2) to read the unpublished manuscript of Minstral Island, a futuristic musical by Thomas Pynchon and Kirkpatrick Sale, which they recently acquired. [Fill out your research application before you go. Oh, and get Pynchon’s written permission if you want to make a copy. I’m sure he’s listed.]
Places Where It Feels Odd To Be Reading Gravity’s Rainbow
It’s not quite like whipping out your copy of Lolita at the playground, but it sometimes feels weird to read Gravity’s Rainbow “in public.” Can’t say if it’s the book itself, which is rather unsettling and is shot through with Strangelove-ian absurdity; my used paperback copy (which I sought out for instant authenticity, as if I pulled it off that cinderblock bookcase I apparently had in apparent grad school); the conspicuous tape job (I was clearly the first person to crack the spine. Documenta packing tape ROCKS, by the way.); or general marginalization anxiety (Anthony Lane, quoting and reviewing Mason & Dixon: “‘What we were doing out in that Country was brave, scientifick beyond my understanding, and ultimately meaningless.’ He sounds like a reader of Thomas Pynchon.”).
1. In the middle of a crowded contemporary art auction at Christie’s. (Just during the lulls, the Bleckners and the Basquiats).

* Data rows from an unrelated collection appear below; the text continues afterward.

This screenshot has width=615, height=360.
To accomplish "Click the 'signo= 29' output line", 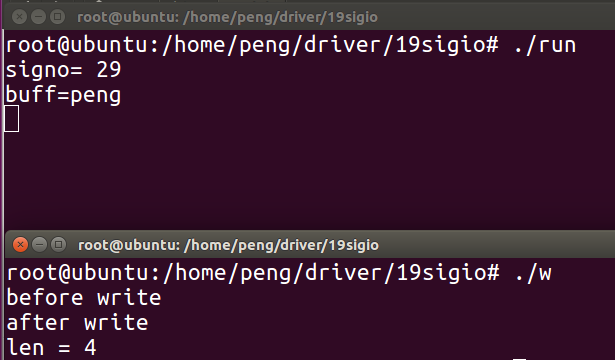I will click(64, 70).
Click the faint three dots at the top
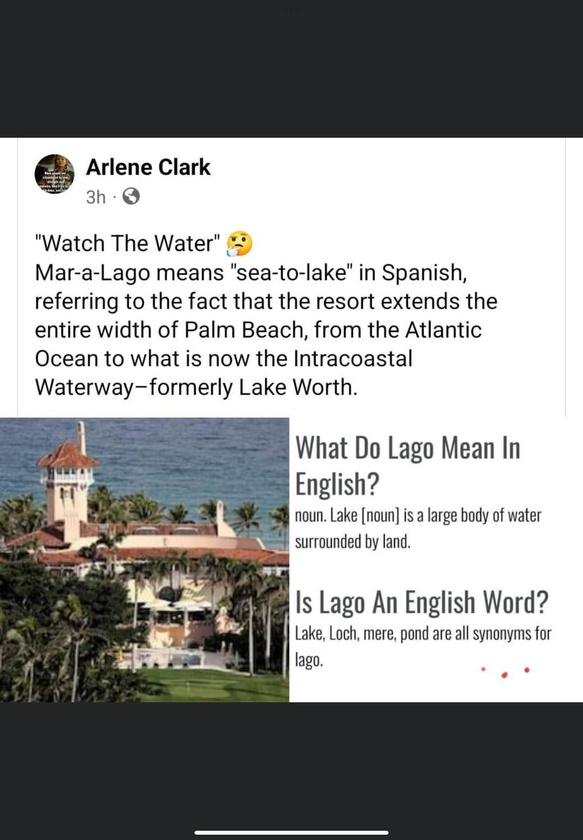This screenshot has height=840, width=583. pyautogui.click(x=292, y=8)
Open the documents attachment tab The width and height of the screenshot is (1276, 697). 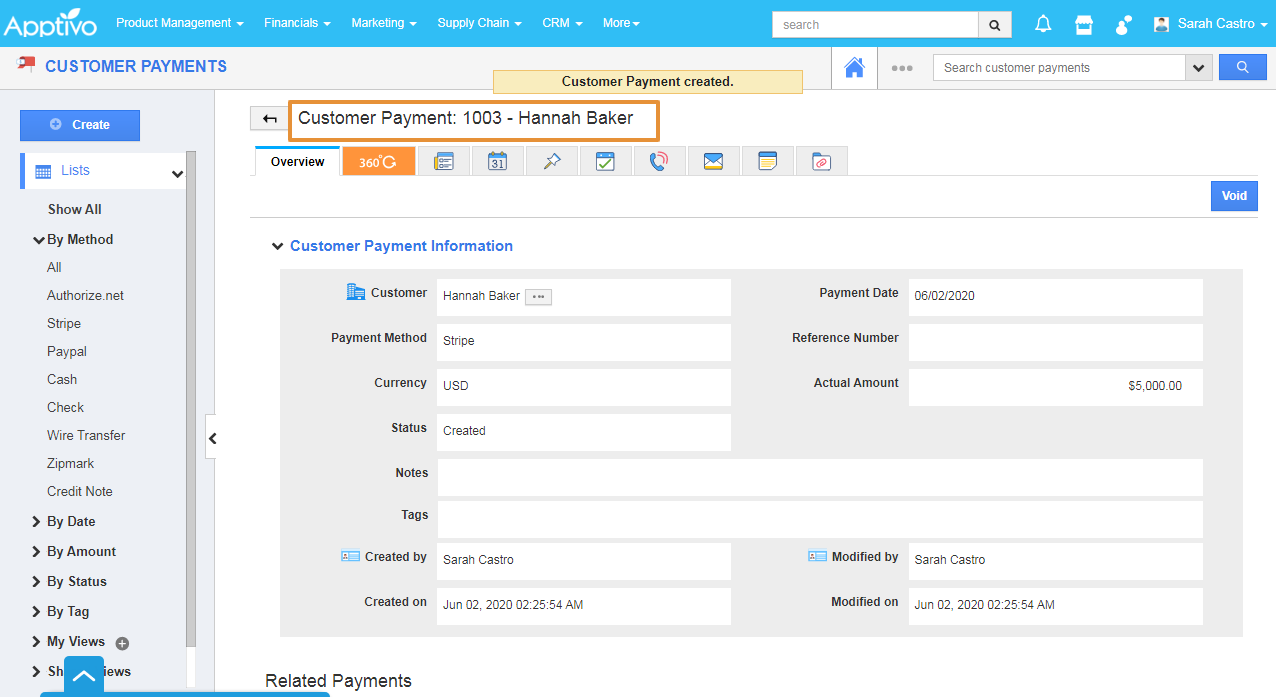pyautogui.click(x=821, y=162)
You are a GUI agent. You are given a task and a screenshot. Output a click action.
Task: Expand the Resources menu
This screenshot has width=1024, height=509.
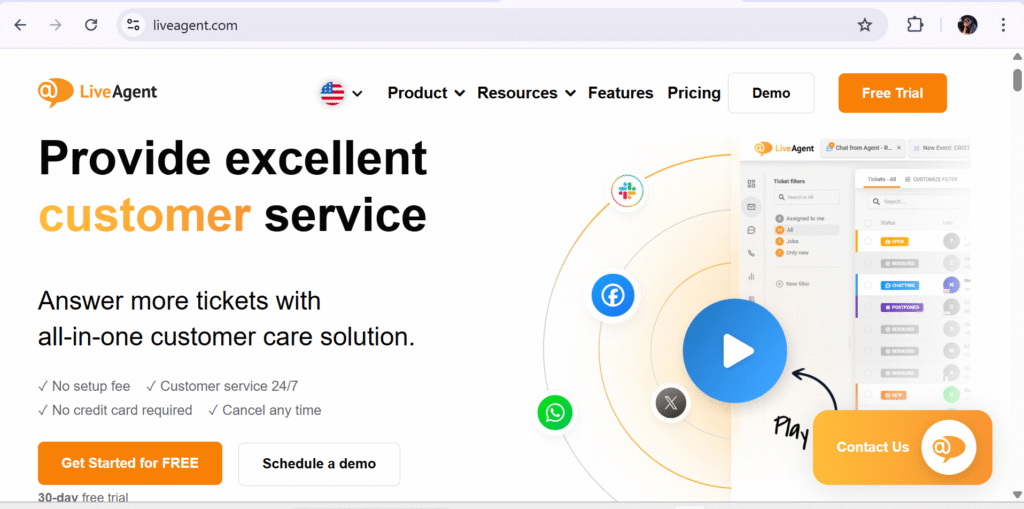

2. At Singin’ In The Rain, which I found to be kind of corny. Or is it just me? Wendy Wasserstein loves it and claims it’s not “cloying or campy.” In some moments, the saturated colors and weightlessness prefigure Jacques Demy’s Umbrellas of Cherbourg, which I like much more (and which turns out to be anything but weightless).
The Comden & Green “Moses Supposes” song is pretty good, though, possibly because it tries even a little to fit into the story. And I came away really admiring the long, near-stationary takes during the musical/dance numbers, the “master-master”, if you will. It’s the diametric opposite of Moulin Rouge (110+ edits/min in songs). I’d like to reference/adapt this in the Animated Musical, and I think it can work well, as more than just historical homage.
Long choreographed shots of musical scenes live on in the auteur-y crane/steadicam shots directors show off with (cf., The Shining, Touch of Evil, The Player, Goodfellas, Boogie Nights, Bonfire of the Vanities even).
Video games have turned this symbol of technological virtuosity, literally, into child’s play: first-person shooters are long, unedited takes by definition. Machinima takes advantage of the game “camera” to turn a programmable/alterable game engine into a virtual movie studio. Somewhere in between Scorcese, Anderson Lara Croft is my story, Singin’ in the Rain meets Quake III.
And I Felt A Little Paranoid Before Learning Pynchon Wrote A Musical
“Mistral Island Manuscript acquired by Univ. of Texas”
According to this report from last week, Pynchon collaborated with Kirkpatrick Sale in 1958 to create a musical set decades in the future, where IBM controls the world. Sale gave “Luddite” its contemporary meaning and “wrote extensively on the political, economic, sociological, and environmental impacts of technology.”
I’m backing quietly out of the room…
Pynchon and animation: “Except maybe for Brainy Smurf, it’s hard to imagine anybody these days wanting to be called a literary intellectual, though it doesn’t sound so bad if you broaden the labeling to, say, ‘people who read and think.'” (from “Is it OK to be a Luddite? in the NYTimes.)
And Pynchon and comic books: Charles Bock’s loong, engaging ArtKrush rumination on Tolstoy, Great Art, and growing from the X-Men to, yes, Gravity’s Rainbow.)
And some (non-Pynchonian) animation links: Toon Shader, a software tool for bringing hand-drawn cel animation and computer animation together, created by Michael Arias, a CG Guru who works with Hayao Miyazaki, called the greatest animation artist ever (people at the Mouse think so, too, you know).
A Village Voice article by Anthony Kaufman about cinematographer Ellen Kuras’ ability to make beautiful DV.